President Trump signed an executive order on Wednesday that targets 25 existing National Monuments that he wants to release back to the states as opposed to letting them remain under government control. The order impacts the Declaration of National Monuments that goes back as far as 1996. The executive order goes after protections put in place by Bill Clinton, George W. Bush and Barack Obama.

The order has given Interior Secretary Ryan Zinke the job to review protections put on those monuments that span at least 100,000 acres. The order referred to a 1906 law called the Antiquities Act which gives a president the power to protect land that is under threat.

More recently, former President Obama used that act to declare the boundaries of Bears Ears National Monument protected property which the administration referred to by name in the order. Bears Ears was specifically targeted by Utah Republicans which they asked the Trump administration to specifically rescind.

Executive order and Congress

Trump's reasoning for this is much like his reasoning for lifting protections on Arctic drilling, and others that are related to loosening up environmental regulations, saying that they were crippling the industry.

Utah Republicans claim that ranching and mining industries were being affected by President Obama's initial order. And while these arguments frequently make up for what comes from the conservative base, it's said that this is the first time that a president has ever revoked a site's status without re-entering them into some other mode of protected status.

President Trump's bold and brash approach to what he's doing away with under his signed executive orders has upset many environmentalist and now conservationists to boot. It's also likely to test legislation as to what a President can or cannot do. One of the arguments being presented is whether he has the power to do away with these protections without Congress.

One article by The Conservation, a site for academics and scholars, says that Congress has only reversed these protections 10 times in over a century. It also points out that after Zinke's review, the President could try to unravel those protections or start to okay extraction techniques in those areas.

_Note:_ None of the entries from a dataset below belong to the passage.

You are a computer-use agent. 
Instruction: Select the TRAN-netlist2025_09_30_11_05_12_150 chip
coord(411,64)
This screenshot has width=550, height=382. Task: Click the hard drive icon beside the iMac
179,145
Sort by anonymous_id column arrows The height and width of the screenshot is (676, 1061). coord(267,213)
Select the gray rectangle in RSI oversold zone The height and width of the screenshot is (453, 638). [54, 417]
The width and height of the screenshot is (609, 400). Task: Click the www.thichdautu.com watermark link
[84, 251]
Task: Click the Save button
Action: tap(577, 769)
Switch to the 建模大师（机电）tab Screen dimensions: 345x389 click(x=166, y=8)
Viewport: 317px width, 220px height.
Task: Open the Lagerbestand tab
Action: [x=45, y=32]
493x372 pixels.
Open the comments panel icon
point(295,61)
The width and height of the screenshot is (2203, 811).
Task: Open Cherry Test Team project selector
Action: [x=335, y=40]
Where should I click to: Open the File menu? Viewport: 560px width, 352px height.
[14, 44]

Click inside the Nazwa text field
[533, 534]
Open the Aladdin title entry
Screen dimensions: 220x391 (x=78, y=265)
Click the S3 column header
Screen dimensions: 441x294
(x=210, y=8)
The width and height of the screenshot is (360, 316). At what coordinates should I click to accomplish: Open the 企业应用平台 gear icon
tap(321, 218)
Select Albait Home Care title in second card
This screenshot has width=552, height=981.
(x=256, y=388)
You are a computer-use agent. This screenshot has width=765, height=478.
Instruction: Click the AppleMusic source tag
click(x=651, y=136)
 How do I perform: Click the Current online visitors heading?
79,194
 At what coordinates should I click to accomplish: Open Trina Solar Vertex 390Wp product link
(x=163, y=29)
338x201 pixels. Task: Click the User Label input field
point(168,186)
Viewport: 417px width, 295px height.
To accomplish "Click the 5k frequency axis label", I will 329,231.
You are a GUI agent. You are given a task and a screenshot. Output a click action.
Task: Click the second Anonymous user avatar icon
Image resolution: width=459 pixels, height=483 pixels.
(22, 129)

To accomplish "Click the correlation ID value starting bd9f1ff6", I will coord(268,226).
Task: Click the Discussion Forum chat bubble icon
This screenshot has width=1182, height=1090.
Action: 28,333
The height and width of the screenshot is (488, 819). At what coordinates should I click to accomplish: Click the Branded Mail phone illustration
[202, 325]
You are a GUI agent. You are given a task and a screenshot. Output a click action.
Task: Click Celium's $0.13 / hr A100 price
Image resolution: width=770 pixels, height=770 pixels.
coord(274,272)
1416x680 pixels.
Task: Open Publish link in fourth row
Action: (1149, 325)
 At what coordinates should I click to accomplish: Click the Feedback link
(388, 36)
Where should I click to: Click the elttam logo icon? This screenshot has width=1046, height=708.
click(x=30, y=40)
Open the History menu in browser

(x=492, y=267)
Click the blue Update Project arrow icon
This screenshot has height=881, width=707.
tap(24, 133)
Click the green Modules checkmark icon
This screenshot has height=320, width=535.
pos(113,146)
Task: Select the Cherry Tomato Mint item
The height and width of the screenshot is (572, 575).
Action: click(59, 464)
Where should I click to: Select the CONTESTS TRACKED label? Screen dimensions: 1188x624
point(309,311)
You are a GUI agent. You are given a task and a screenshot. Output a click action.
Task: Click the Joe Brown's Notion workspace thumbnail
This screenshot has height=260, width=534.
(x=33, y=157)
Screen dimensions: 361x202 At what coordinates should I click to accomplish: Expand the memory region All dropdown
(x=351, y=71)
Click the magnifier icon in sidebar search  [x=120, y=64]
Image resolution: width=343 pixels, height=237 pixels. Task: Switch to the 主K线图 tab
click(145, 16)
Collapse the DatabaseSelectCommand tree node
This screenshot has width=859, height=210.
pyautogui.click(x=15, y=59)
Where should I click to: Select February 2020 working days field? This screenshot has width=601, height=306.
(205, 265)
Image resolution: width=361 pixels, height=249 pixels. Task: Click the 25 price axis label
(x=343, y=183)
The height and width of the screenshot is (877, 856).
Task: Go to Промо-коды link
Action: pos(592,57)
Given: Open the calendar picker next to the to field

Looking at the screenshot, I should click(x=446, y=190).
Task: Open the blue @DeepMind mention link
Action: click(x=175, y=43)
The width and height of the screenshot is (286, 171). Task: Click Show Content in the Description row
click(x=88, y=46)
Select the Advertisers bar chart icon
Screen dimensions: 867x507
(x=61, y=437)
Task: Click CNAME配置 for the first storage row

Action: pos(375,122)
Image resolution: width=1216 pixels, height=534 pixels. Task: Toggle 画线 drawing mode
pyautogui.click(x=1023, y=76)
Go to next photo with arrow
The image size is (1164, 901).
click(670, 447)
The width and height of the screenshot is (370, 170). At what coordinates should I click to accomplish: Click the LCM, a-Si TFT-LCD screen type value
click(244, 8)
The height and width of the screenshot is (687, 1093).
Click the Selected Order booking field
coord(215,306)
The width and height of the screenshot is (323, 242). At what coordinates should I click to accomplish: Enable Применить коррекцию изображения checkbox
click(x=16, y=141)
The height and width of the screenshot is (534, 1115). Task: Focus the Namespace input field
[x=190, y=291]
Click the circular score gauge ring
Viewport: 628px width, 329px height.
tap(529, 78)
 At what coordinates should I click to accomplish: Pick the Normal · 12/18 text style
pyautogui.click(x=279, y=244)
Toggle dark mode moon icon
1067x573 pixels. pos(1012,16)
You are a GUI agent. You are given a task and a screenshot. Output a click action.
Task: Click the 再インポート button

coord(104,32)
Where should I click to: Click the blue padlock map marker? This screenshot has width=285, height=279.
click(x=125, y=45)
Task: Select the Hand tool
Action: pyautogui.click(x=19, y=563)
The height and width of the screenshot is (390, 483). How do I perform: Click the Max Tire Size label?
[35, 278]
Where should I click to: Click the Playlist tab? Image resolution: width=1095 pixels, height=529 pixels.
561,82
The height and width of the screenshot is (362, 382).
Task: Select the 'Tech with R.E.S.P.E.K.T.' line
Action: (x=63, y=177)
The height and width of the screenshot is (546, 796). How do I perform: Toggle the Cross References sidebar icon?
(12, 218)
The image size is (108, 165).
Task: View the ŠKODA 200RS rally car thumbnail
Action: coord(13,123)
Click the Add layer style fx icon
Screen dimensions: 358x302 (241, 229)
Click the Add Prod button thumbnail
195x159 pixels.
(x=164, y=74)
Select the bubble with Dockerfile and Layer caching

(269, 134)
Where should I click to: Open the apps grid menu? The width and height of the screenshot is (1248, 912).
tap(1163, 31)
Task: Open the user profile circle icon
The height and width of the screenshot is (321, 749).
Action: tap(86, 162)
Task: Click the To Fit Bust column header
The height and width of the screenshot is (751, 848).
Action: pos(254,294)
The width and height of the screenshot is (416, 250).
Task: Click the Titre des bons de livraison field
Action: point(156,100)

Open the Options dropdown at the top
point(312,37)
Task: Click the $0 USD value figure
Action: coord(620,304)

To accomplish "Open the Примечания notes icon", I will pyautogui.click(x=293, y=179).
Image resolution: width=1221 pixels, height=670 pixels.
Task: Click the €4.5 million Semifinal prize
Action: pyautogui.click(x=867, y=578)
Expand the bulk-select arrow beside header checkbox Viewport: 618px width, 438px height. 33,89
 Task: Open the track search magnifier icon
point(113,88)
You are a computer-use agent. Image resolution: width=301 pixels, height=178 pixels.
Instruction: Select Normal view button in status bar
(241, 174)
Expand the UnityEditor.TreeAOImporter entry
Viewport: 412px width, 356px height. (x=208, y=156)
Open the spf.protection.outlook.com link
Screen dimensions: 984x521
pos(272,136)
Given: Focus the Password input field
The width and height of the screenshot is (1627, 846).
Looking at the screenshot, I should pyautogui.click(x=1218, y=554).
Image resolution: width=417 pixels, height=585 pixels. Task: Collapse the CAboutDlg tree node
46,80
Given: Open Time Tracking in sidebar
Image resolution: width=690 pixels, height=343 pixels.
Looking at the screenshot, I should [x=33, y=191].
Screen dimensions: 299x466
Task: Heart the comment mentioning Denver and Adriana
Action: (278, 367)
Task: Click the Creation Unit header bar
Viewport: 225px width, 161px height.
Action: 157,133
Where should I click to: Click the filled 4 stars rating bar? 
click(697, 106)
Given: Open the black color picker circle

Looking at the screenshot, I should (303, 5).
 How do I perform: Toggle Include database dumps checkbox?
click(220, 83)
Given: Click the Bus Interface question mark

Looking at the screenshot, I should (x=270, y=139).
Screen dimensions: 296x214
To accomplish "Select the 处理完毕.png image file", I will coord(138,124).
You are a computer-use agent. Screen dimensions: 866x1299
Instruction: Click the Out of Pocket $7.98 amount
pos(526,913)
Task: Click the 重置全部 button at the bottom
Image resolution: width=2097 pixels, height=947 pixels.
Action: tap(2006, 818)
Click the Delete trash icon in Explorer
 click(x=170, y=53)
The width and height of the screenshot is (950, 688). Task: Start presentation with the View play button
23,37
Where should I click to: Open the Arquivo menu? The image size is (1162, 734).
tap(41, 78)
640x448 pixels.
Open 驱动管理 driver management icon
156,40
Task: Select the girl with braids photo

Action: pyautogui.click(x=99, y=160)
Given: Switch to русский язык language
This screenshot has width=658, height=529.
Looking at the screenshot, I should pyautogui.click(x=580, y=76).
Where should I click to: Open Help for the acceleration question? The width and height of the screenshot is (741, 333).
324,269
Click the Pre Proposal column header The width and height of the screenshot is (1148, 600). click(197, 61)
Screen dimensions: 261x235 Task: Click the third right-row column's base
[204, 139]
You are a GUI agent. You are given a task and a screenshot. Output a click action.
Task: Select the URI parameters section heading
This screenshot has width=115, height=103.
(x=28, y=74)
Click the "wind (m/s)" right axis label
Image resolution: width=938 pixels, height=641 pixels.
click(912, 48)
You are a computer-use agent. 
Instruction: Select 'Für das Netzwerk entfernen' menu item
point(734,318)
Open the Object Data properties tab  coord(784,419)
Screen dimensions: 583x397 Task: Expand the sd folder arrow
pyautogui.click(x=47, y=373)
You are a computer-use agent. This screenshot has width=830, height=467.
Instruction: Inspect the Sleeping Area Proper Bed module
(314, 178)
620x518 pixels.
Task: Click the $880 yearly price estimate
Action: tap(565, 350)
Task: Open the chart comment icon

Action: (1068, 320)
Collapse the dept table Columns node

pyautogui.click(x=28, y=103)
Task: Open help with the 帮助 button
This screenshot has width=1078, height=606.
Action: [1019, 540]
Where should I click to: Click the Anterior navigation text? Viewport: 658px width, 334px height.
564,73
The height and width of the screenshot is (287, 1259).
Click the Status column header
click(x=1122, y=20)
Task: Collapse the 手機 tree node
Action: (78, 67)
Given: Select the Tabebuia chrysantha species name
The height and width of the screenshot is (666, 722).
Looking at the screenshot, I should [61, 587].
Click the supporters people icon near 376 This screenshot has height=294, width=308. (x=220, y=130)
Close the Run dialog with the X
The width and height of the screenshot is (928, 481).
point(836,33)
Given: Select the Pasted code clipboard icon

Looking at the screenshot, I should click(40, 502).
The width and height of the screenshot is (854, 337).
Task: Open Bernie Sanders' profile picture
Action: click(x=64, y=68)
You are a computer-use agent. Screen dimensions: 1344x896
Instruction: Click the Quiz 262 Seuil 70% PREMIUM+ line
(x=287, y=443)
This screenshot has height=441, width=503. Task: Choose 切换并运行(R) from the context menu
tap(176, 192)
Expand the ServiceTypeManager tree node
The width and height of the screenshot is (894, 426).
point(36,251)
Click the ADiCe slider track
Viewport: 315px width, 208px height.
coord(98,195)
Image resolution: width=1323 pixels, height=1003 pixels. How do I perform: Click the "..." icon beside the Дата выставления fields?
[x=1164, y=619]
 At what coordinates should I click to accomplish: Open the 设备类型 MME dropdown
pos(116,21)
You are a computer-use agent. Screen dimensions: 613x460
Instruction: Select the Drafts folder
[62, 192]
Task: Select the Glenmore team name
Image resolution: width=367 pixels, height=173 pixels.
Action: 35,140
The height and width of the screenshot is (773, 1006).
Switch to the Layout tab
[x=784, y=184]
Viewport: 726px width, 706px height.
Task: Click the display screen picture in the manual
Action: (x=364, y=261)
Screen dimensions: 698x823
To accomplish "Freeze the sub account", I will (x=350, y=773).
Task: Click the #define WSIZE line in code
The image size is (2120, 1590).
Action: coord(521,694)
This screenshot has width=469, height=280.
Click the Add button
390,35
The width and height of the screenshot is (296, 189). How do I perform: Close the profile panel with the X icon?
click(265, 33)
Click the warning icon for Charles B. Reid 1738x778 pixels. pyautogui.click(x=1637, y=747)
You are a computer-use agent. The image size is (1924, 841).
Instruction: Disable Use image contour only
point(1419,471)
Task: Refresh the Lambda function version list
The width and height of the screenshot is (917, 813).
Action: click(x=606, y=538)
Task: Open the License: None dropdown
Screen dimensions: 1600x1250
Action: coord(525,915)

Trump clearing way for the fossil fuel industry

According to another report published with Five Thirty-Eight, Ryan Zinke considers himself to be a conservationist but it's unknown whether he will go to bat for these national monuments. Trump has said that he wants to hand the land back over to the states.

However, this is clearly part of another agenda to get rid of all Obama-era policies, further erasing the former president's legacy.

But there is another reason as to why President Trump is going after these monuments, and while it hasn't been said, and is currently not immediately possible to achieve, it is land with resources. Trump has made no secret of empowering the fossil fuel industry and as mentioned with his lifting of protections in the Arctic and Atlantic Oceans for offshore drilling, it's so those fossil fuel industries can get to those riches. That's the pattern revealed from this administration and with ongoing conflicts of interest and other clear indications that he's profiting from his role in the White House, this could be another foot in the door.